Nada más cerrarse los colegios electorales, el presidente del Gobierno, Mariano Rajoy, declaró a través de la televisión que el Estado había hecho fracasar el proceso, haciendo prevalecer la democracia y el respeto a la ley. Brindó diálogo dentro la ley y en el marco del Estado de Derecho para restablecer la normalidad institucional y la convivencia. Al poco, el presidente de la Generalitat, Carles Puigdemont, hizo lo propio para afirmar lo contrario: que el referéndum había sido un éxito, a pesar de la brutalidad policial, y que, respetando la voluntad expresada en las urnas, pondría en marcha próximamente la ley del referéndum para que el Parlament declare unilateralmente la independencia de Cataluña.
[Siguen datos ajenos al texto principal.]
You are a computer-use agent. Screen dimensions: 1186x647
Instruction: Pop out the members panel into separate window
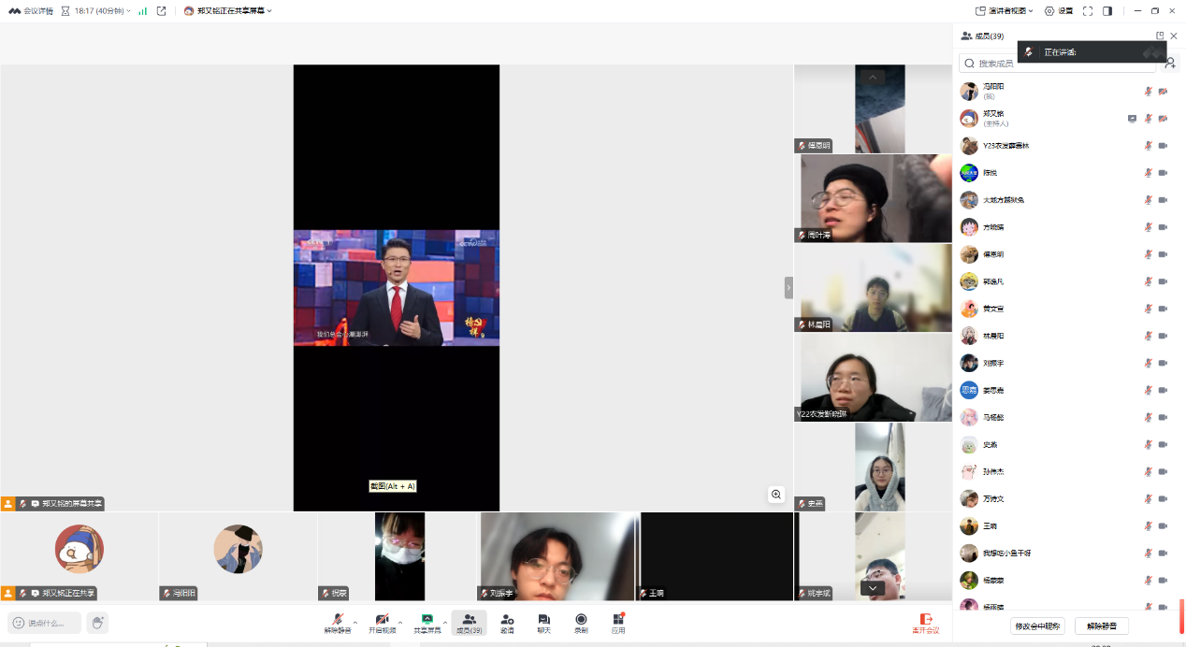(1160, 36)
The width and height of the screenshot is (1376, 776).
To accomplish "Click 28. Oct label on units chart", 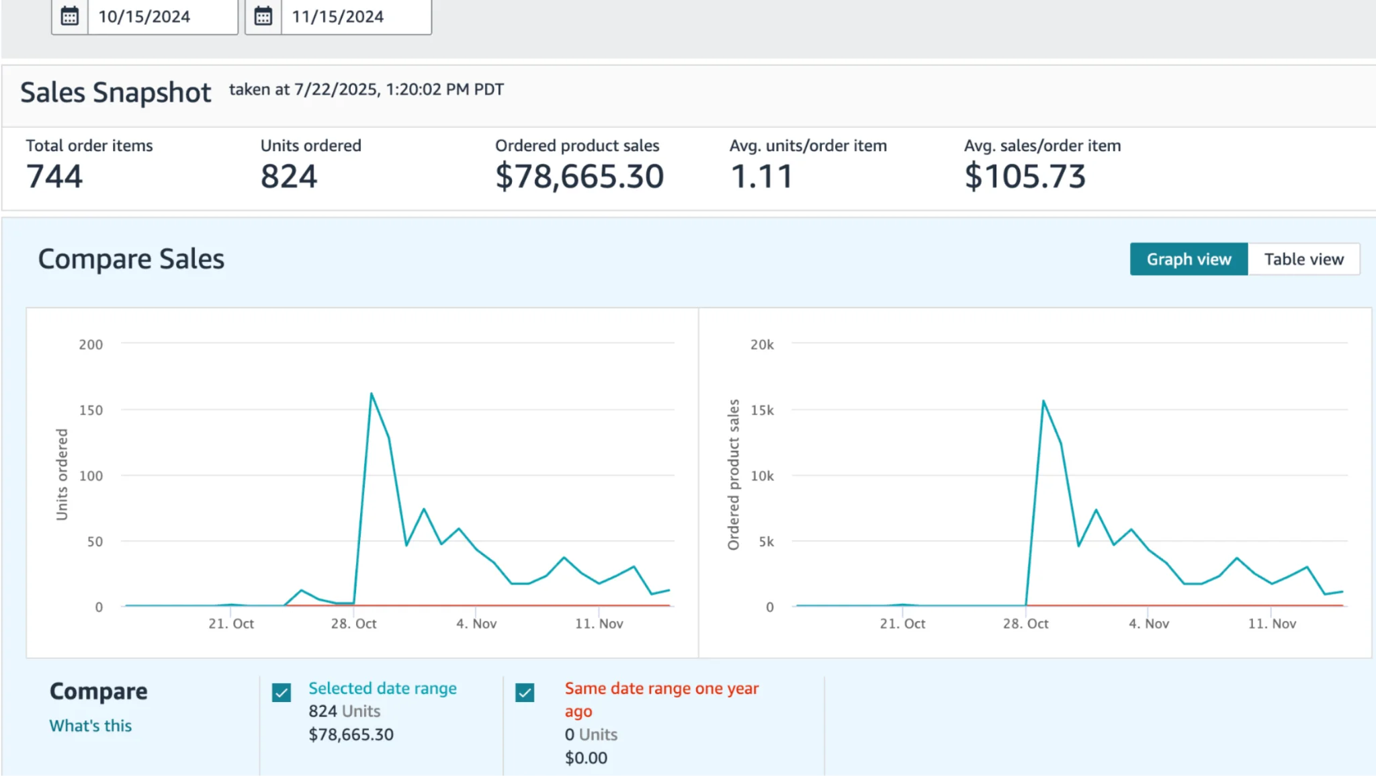I will tap(353, 623).
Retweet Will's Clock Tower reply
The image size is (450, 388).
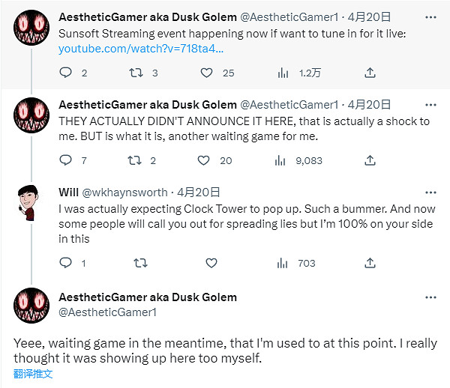140,263
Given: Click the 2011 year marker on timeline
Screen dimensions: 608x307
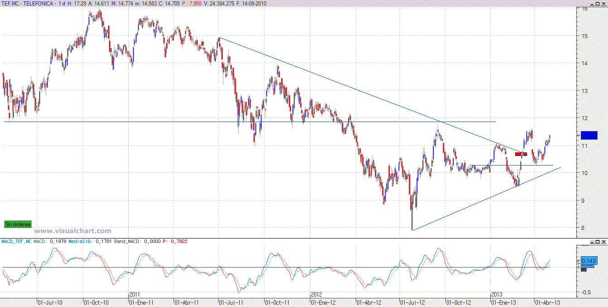Looking at the screenshot, I should (135, 294).
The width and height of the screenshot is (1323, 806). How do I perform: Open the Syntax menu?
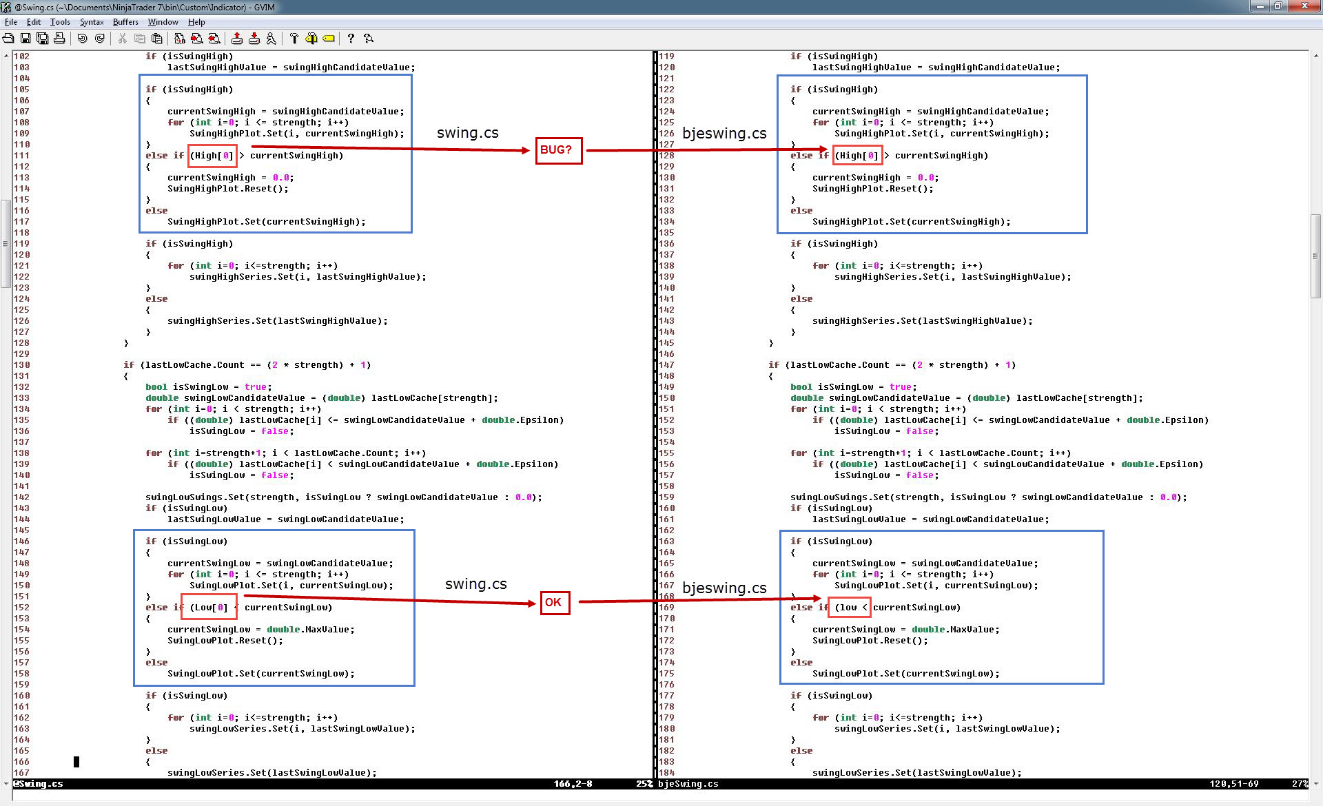pyautogui.click(x=91, y=22)
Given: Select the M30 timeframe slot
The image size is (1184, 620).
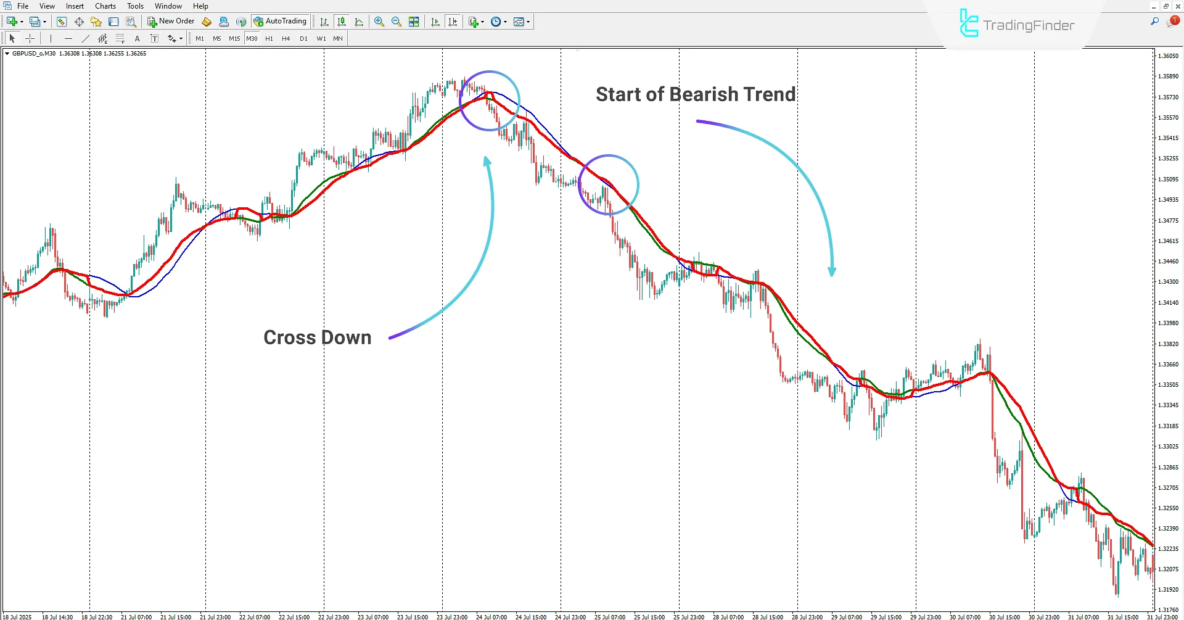Looking at the screenshot, I should [252, 38].

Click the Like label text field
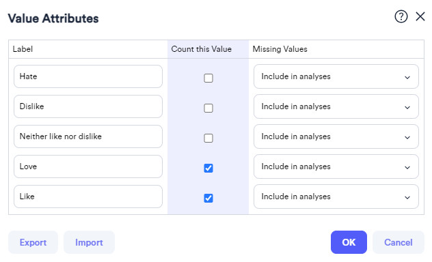[88, 197]
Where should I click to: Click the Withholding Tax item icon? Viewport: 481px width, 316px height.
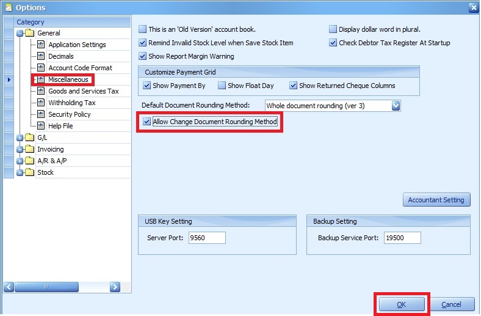pyautogui.click(x=42, y=103)
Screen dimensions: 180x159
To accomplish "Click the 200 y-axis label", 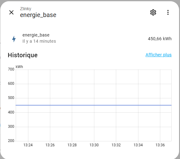I will 11,141.
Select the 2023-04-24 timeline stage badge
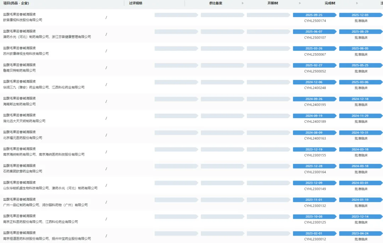The height and width of the screenshot is (243, 383). pyautogui.click(x=360, y=233)
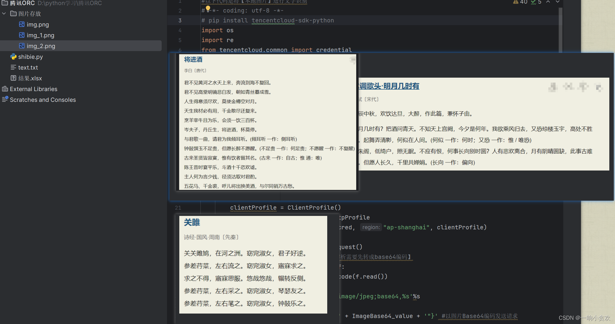Image resolution: width=615 pixels, height=324 pixels.
Task: Click the text file icon of text.txt
Action: [x=14, y=67]
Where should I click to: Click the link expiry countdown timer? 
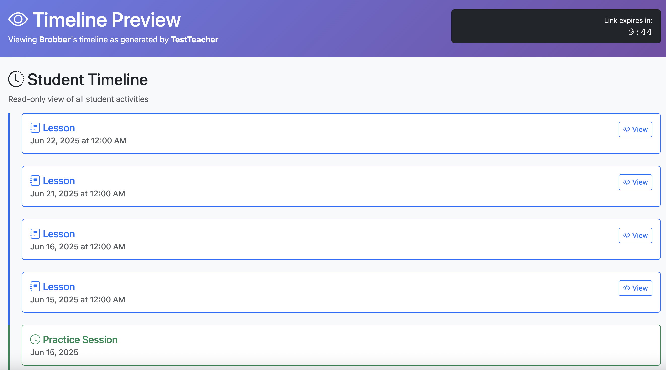[640, 32]
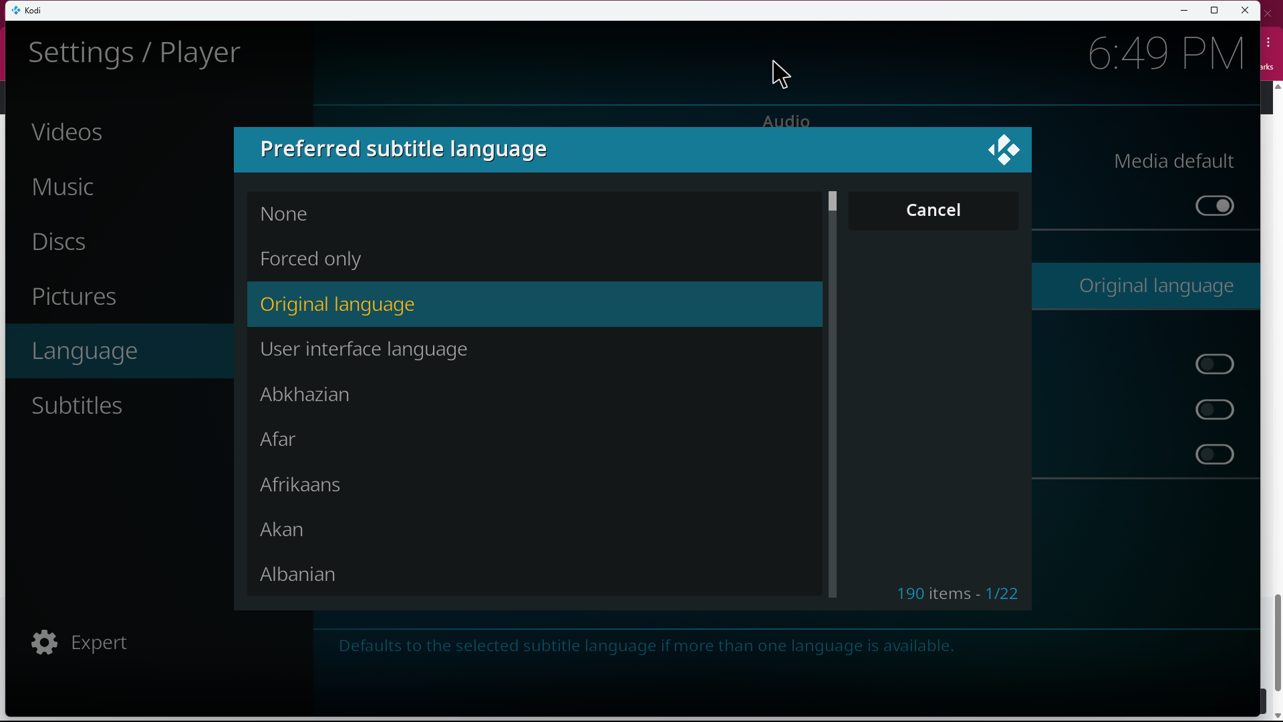Image resolution: width=1283 pixels, height=722 pixels.
Task: Open the Videos settings category
Action: tap(67, 132)
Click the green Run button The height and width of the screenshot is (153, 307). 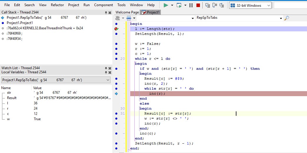[x=166, y=5]
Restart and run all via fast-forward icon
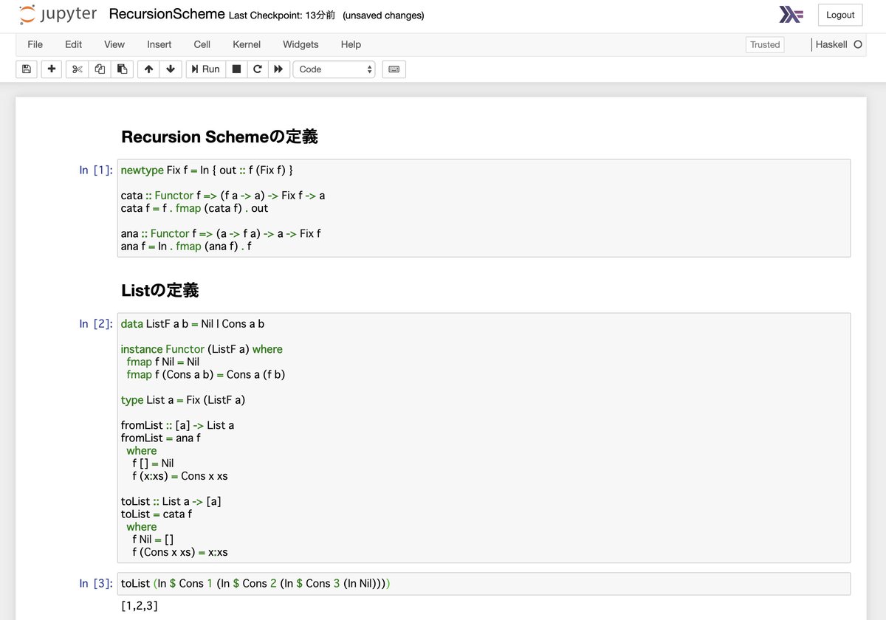Screen dimensions: 886x620 (278, 69)
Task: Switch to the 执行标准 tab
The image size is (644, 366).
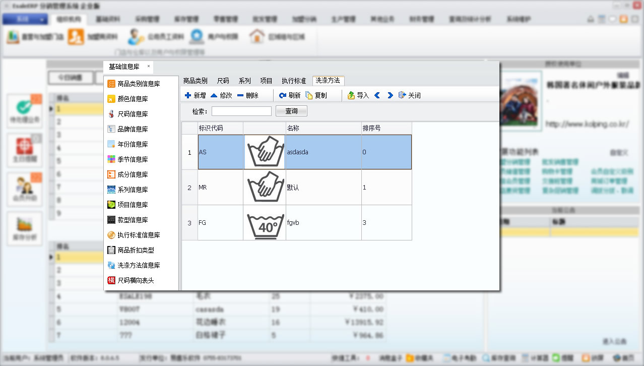Action: pyautogui.click(x=294, y=81)
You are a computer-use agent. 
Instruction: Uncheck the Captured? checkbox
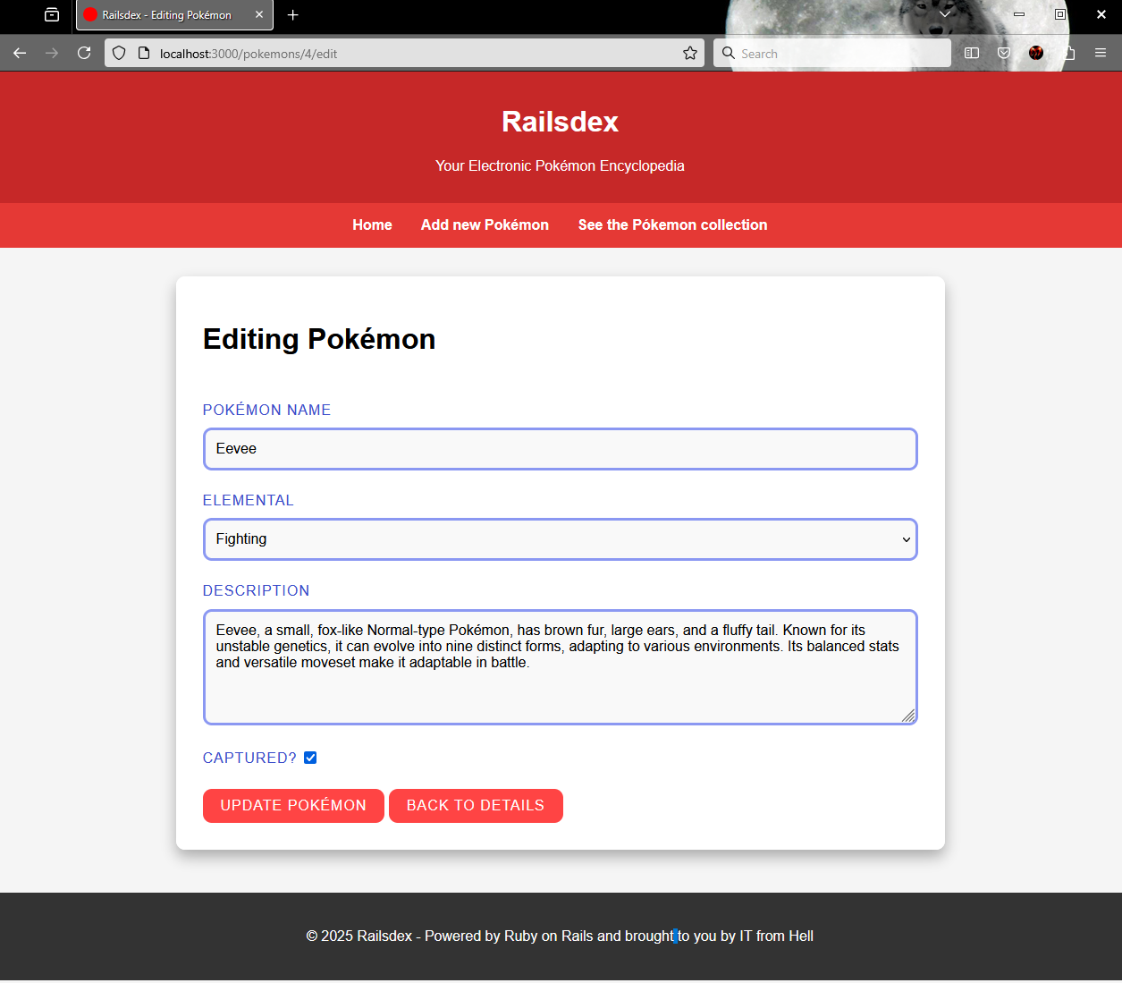310,758

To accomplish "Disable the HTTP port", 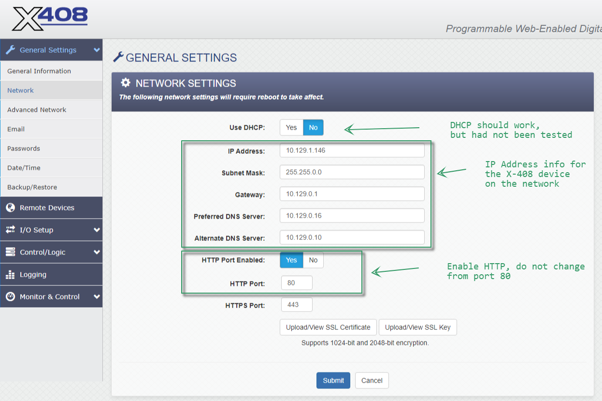I will (x=313, y=260).
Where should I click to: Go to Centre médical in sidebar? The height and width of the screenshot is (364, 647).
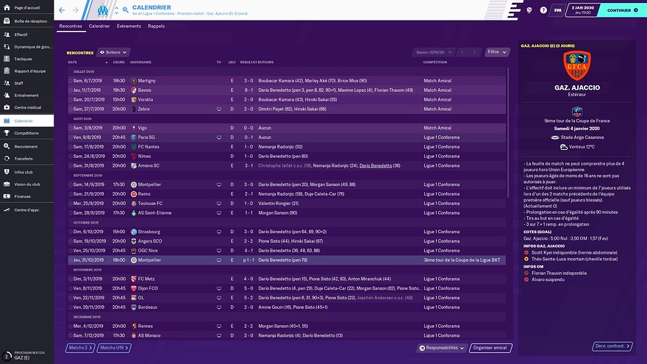(26, 107)
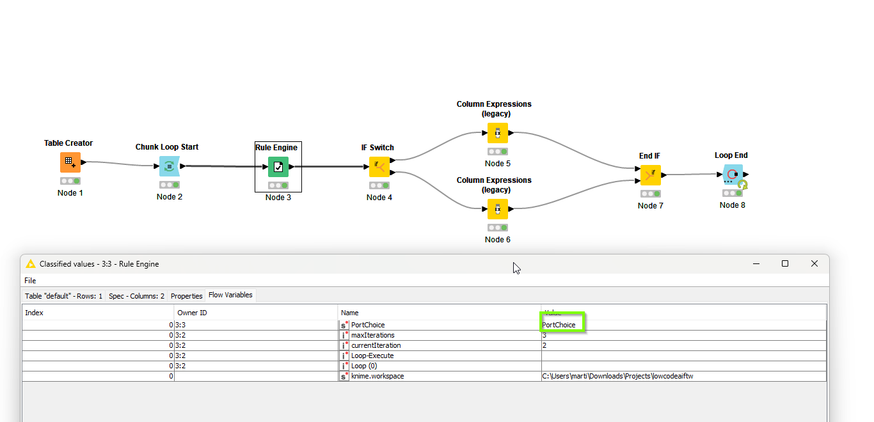Click the End IF node icon
This screenshot has height=422, width=874.
pos(651,175)
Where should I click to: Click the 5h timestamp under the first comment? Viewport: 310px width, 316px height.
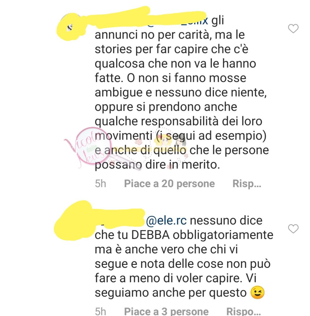pyautogui.click(x=100, y=184)
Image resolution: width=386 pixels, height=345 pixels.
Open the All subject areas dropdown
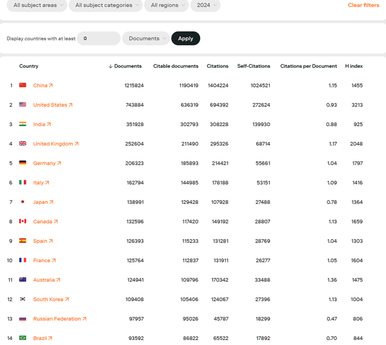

Consumado el desafío y el enfrentamiento visceral, queda la política, queda la pedagogía social y política para encauzar el conflicto por vía del diálogo y la negociación tendentes a articular una solución definitiva, que nunca satisfará por completo a las partes, al problema territorial de un país que engloba sentimientos encontrados pero también un vínculo cultural e histórico compartido. Hay que restablecer puentes basados en la confianza y la lealtad institucional, con respeto democrático a la ley y al marco de un Estado de Derecho constitucional, que den respuesta a las inquietudes de muchos catalanes, incluyendo a esa mayoría, la que ha sido ignorada hasta ayer, que no es independentista, ni violenta, ni sectaria. Probablemente, ni Rajoy ni Puigdemont podrán ser interlocutores válidos para entablar este diálogo con obligación de entendimiento y de alcanzar acuerdos, pero, si verdaderamente confían en la democracia y en las leyes como dicen, deberán dar paso a las personas capaces de restablecer la convivencia entre todos los españoles y de luchar por la libertad y el bienestar, no solo de Cataluña, sino del conjunto de la población, atendiendo a las demandas y necesidades de unos y otros.